━━━━━ Source records

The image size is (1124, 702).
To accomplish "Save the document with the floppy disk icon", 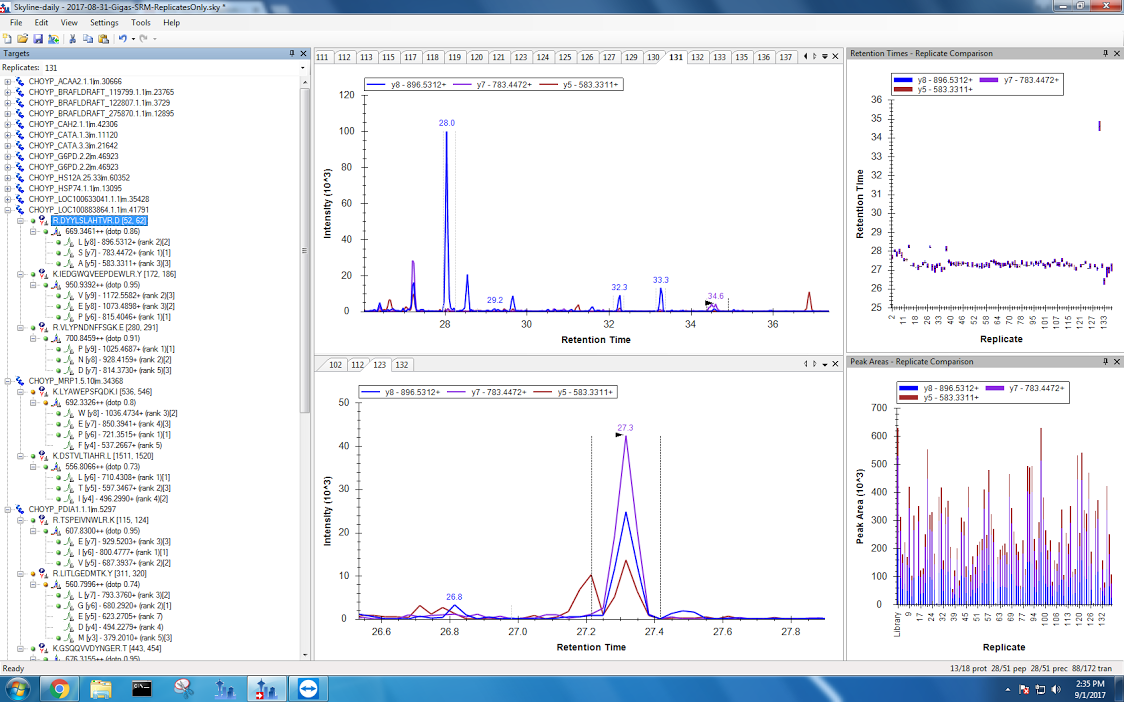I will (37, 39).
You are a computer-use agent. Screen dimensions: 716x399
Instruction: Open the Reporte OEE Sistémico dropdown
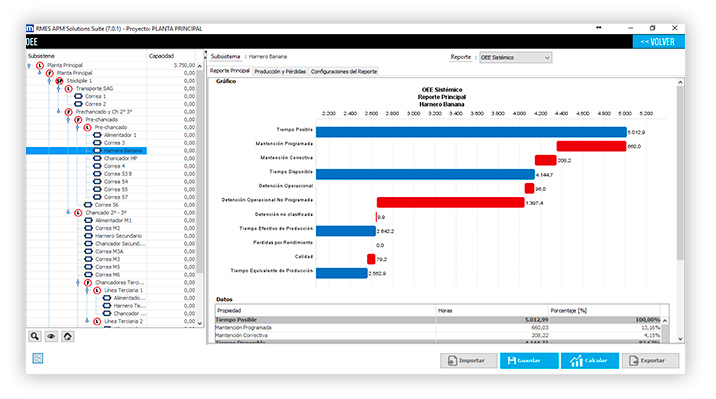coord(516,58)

━━━━━━━━━━

▶ **Problem**
Every line between the one containing "Instruction: Open the" and the end of the listing, both included, needs to be retyped exactly, minus the pictures.

▶ **Solved problem**
Instruction: Open the Reporte OEE Sistémico dropdown
coord(516,58)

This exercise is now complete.